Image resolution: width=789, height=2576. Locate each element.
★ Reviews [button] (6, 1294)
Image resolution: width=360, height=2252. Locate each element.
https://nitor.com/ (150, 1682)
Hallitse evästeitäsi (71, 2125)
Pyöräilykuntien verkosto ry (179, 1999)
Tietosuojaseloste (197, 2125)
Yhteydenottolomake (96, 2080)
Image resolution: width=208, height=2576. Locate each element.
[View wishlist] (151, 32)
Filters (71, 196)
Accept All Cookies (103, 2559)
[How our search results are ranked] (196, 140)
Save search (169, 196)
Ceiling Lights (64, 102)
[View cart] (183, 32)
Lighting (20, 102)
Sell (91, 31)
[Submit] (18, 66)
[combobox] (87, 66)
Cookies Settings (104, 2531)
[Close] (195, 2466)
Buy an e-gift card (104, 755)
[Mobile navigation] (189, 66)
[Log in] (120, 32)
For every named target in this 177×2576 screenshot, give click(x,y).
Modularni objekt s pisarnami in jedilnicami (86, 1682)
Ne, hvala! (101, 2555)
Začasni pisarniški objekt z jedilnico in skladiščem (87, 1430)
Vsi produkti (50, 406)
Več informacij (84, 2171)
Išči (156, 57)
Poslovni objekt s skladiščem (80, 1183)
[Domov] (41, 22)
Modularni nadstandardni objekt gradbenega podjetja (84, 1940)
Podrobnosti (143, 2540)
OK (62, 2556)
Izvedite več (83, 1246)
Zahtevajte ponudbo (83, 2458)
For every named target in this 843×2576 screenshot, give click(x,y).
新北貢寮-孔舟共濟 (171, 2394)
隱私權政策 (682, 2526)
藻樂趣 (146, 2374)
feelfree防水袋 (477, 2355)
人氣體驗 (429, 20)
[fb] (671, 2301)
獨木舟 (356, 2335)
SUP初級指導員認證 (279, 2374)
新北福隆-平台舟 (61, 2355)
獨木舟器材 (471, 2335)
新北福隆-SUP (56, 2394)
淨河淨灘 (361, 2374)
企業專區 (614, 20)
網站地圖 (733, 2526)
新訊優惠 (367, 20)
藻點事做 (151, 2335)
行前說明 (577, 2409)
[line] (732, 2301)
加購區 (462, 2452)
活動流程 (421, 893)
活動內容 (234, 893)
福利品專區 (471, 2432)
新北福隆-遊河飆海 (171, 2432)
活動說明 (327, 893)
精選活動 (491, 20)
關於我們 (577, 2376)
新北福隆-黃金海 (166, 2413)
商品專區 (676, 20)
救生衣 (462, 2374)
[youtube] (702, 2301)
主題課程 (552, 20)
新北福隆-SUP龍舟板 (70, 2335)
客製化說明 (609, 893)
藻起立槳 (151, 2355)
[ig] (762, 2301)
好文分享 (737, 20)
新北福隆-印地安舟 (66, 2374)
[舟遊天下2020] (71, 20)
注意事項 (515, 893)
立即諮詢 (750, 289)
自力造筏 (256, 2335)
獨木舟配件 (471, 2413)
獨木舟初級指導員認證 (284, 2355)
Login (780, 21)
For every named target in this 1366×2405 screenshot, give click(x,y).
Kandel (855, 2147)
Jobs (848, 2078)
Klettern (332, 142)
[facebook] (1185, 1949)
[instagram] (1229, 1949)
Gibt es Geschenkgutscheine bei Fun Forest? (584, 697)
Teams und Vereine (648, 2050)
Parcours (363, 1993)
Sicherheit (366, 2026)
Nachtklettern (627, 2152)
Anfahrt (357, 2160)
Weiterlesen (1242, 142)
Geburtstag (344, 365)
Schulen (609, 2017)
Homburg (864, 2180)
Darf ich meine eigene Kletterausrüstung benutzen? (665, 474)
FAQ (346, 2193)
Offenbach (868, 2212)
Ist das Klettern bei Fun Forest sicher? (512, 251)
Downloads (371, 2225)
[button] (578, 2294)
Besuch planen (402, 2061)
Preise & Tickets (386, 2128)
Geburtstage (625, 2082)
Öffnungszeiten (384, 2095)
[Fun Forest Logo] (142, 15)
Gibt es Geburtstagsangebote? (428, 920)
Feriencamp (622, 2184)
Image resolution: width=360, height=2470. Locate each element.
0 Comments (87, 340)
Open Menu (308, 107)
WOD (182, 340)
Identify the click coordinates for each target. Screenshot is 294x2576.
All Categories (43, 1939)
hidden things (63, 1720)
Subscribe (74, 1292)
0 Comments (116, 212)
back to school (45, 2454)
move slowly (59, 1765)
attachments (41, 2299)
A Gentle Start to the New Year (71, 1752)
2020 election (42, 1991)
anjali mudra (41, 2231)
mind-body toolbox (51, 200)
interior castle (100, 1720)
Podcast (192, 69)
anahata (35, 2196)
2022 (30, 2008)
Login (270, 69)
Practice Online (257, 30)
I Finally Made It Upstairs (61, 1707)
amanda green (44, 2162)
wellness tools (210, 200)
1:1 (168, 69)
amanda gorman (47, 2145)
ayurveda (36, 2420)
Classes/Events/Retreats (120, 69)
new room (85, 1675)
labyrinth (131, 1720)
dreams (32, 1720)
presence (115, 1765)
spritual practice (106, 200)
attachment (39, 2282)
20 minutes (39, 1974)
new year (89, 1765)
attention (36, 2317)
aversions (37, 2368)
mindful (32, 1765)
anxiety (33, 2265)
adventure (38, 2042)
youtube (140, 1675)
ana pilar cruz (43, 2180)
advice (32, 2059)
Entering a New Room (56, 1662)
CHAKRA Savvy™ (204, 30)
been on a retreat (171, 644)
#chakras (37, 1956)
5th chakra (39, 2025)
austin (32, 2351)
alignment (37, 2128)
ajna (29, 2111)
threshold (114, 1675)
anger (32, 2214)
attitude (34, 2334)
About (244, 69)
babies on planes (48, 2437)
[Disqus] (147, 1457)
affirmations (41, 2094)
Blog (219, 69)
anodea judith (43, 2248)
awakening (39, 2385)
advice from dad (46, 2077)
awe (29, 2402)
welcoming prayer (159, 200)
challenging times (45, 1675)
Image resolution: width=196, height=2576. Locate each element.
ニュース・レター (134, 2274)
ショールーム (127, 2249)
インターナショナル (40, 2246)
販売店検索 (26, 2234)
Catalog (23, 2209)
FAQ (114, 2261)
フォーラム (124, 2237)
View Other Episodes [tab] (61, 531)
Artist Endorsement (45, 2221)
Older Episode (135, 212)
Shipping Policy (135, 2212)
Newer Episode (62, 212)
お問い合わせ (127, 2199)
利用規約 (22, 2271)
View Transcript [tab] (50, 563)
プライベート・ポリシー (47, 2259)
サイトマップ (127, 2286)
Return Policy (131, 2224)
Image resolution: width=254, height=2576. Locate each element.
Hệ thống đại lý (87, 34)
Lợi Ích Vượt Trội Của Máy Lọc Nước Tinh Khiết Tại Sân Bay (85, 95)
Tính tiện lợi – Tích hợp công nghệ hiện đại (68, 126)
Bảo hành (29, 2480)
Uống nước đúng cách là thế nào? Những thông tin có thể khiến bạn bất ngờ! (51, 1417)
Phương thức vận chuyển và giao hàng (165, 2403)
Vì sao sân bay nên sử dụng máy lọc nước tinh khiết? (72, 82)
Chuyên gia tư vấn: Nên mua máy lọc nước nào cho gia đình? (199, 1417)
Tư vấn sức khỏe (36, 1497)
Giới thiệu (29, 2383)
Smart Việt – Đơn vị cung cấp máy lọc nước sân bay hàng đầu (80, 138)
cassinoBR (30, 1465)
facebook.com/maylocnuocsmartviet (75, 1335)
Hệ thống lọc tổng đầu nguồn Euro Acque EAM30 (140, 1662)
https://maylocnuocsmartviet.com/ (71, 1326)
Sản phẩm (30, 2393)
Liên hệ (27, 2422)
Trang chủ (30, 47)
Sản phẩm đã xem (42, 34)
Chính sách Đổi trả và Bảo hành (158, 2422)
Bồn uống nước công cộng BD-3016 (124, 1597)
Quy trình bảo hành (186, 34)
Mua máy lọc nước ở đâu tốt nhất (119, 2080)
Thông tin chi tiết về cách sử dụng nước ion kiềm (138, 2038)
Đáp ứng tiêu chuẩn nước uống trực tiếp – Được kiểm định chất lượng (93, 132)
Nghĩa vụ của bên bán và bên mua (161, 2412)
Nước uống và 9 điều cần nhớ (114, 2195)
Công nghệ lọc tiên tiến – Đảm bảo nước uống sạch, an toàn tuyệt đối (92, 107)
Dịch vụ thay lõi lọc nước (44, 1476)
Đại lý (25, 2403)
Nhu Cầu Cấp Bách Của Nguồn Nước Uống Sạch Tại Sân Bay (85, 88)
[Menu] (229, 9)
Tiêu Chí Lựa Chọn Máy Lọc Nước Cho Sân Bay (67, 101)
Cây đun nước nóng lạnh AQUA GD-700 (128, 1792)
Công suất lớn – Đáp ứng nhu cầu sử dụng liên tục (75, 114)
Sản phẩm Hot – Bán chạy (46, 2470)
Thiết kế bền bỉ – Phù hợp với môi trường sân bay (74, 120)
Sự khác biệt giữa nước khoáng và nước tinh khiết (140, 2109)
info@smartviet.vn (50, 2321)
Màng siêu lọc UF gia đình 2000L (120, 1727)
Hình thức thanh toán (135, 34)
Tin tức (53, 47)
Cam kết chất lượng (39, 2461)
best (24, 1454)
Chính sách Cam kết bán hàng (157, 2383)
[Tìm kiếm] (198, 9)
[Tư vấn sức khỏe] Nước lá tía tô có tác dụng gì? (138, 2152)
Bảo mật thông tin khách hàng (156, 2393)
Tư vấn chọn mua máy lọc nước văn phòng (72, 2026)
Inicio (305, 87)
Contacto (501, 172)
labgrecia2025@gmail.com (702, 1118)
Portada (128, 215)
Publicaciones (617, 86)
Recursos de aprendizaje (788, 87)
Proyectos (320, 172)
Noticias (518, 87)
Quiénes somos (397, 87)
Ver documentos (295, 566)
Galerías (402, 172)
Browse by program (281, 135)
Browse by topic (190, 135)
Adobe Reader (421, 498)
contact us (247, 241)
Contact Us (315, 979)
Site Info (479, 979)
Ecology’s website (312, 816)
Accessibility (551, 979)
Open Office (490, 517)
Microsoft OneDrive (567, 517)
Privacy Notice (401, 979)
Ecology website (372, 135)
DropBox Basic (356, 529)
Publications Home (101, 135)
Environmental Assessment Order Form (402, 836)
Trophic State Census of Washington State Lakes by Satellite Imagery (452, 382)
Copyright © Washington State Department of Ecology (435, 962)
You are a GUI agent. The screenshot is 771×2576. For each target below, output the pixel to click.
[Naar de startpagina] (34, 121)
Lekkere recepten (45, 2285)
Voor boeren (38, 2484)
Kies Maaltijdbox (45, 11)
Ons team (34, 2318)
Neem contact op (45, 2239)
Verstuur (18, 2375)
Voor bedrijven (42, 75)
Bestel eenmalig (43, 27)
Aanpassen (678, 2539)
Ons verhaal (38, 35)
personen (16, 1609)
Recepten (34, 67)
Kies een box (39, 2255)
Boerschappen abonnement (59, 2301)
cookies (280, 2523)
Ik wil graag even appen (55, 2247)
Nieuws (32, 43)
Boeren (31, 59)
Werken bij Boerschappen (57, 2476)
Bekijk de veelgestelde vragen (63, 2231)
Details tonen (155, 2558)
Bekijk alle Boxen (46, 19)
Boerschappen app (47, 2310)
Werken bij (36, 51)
# # #
From the entries above, return exactly the line containing "Modularni objekt s", the line containing "獨木舟 (356, 2335)", and all lines between, and nothing else.

* [Worked solution]:
Modularni objekt s pisarnami in jedilnicami (86, 1682)
Ne, hvala! (101, 2555)
Začasni pisarniški objekt z jedilnico in skladiščem (87, 1430)
Vsi produkti (50, 406)
Več informacij (84, 2171)
Išči (156, 57)
Poslovni objekt s skladiščem (80, 1183)
[Domov] (41, 22)
Modularni nadstandardni objekt gradbenega podjetja (84, 1940)
Podrobnosti (143, 2540)
OK (62, 2556)
Izvedite več (83, 1246)
Zahtevajte ponudbo (83, 2458)
For every named target in this 843×2576 screenshot, give click(x,y).
新北貢寮-孔舟共濟 (171, 2394)
隱私權政策 (682, 2526)
藻樂趣 (146, 2374)
feelfree防水袋 (477, 2355)
人氣體驗 (429, 20)
[fb] (671, 2301)
獨木舟 (356, 2335)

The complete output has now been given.